> _Extract to read_
----
The best way I can describe what it means to be a caregiver is by using a roller-coaster analogy. Imagine you’re on a roller-coaster ride even though you’re terrified of heights. The ride is fast and turbulent. You’re in constant panic, your stomach is in knots, you feel nauseous, anxious and worried all the time. Sometimes, the ride slows down, and you feel better but also uneasy as you know it won’t last and you’re in constant anticipation for another unpleasant trip. Your loved one is also on the same ride. Unlike yours, their seat is falling apart, their seatbelt is not working properly, and their fear of heights is even greater than yours. So, in addition to your own discomfort, you are concerned with the far worse situation your loved one is in. You so desperately want to help and to alleviate their fears, but most times you feel powerless. And the ride goes on and on …

As most caregivers, I have been and will continue to be, on this roller-coaster of emotions. I’ve had ups and I’ve had downs. I’ve felt sad, overwhelmed, alone, anxious, worried, frustrated and tired. I’ve wanted to get off the ride many times, but my conscience has prevented me from doing so. When I reach those moments of intense negative emotions, I strive to remember an Ojibwa saying: “Sometimes I go about in pity for myself, and all the while, a great wind carries me across the sky.” It reminds me that this moment in time shall pass. And it has. Simi (and I) are currently enjoying a pleasant ride thanks to the determination of her psychiatrist to find the right medication for her. We can feel the warm wind in our hair, the pleasant sun on our skin. We can be bored, gossip about people, nap. You know, “normal” things. Most of all, I can enjoy her: my beautiful sister. I can chuckle when her black curly hair freezes up in Edward Scissorhands fashion when she gets up from bed. I can laugh as she tells me she’ll have to charge the ants in her basement apartment rent if they don’t move along soon. I can appreciate my husband’s comments like, “Oh, the Ritz is open!” when he sees me preparing Simi’s meals in the morning. I can feel pride when Simi’s nurse calls her “cute as a button.”

Ever since the ride has slowed, though, something unexpected has happened. I’ve felt strange somehow. Not (as) needed. Lost. I’ve been Simi’s caregiver for so long that it has become my identity. That is how I see myself. My main job in life has been to ensure Simi’s illness is being managed. Doctor appointments, crisis management, hospital visits, medication changes. These have been my priorities. My calling. My reason for being. Only I haven’t realized it until recently. So what now? What do I do with all this free time? All this empty space in my brain? All this unused energy?
----
> _Dataset content_
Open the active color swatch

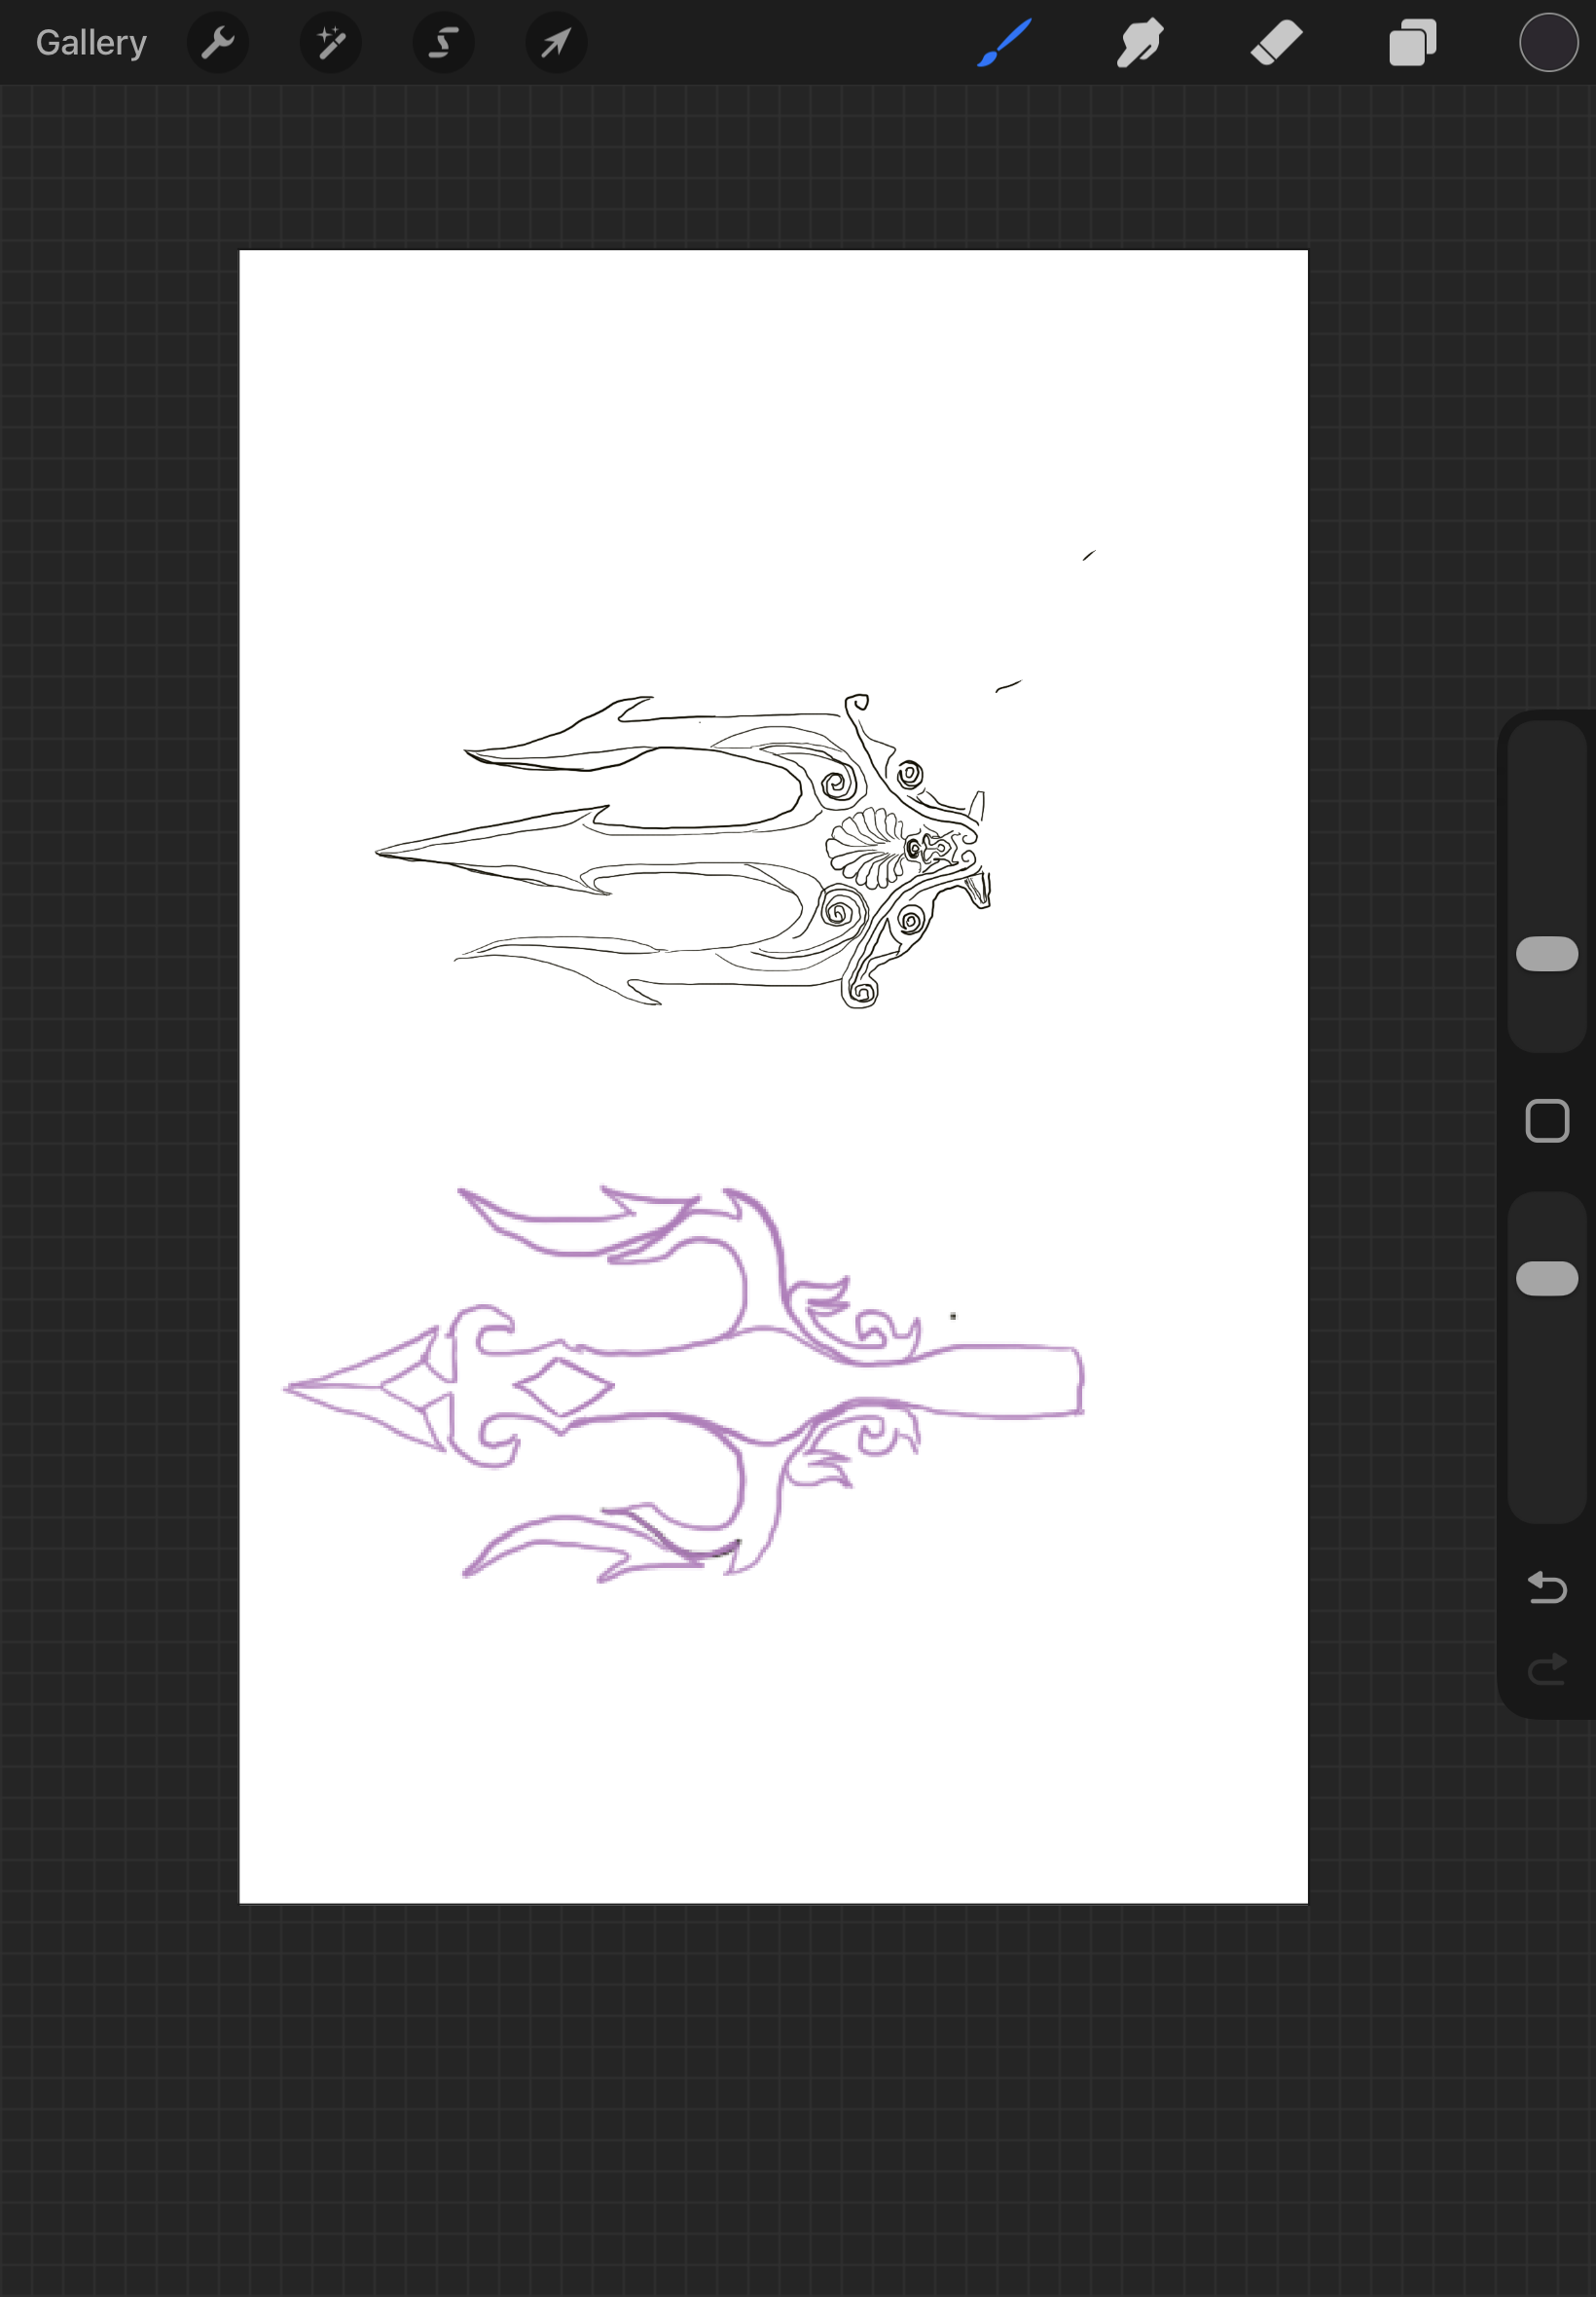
----
> _Tasks and exercises_
1. From the caregiving text, translate this sentence into Spanish: "Most of all, I can enjoy her: my beautiful sister."
2. Write a continuation of the caregiving text, starting after its last sentence.

> _Answers for the tasks_
1. Sobre todo, puedo disfrutar de ella: mi hermosa hermana.

2.
Now I can feel the joy of curating my own path. The possibilities. One thing that I have been able to do is volunteer more. I joined a hospital board and am chairing one of the committees this fall. I’m also part of a research team examining the experiences and needs of caregivers to loved ones with mental illness. Through this research, I’ve learned that I am definitely not alone. In fact, there are millions of us out there. Struggling with our own, all-consuming rides. The “aha” moment for me was finding that the caregiver’s well-being is closely tied to their loved one’s current state. When their person is well, the caregiver is well. When their person is not well, the caregiver is also not well. It’s frightening to consider that an illness has so much power over so many people.

I also realized that attempting to create meaning is a luxury. Most caregivers are just trying to survive. So, giving them a voice through the research has been rewarding. Receiving a “mental-health champion” award was also nice.

Still, something is missing. I still have a lot of unanswered questions and unresolved feelings. Do we choose who we are or do our circumstances dictate that? Would I have chosen to be a caregiver? A mental-health champion? Or would I have chosen something completely different?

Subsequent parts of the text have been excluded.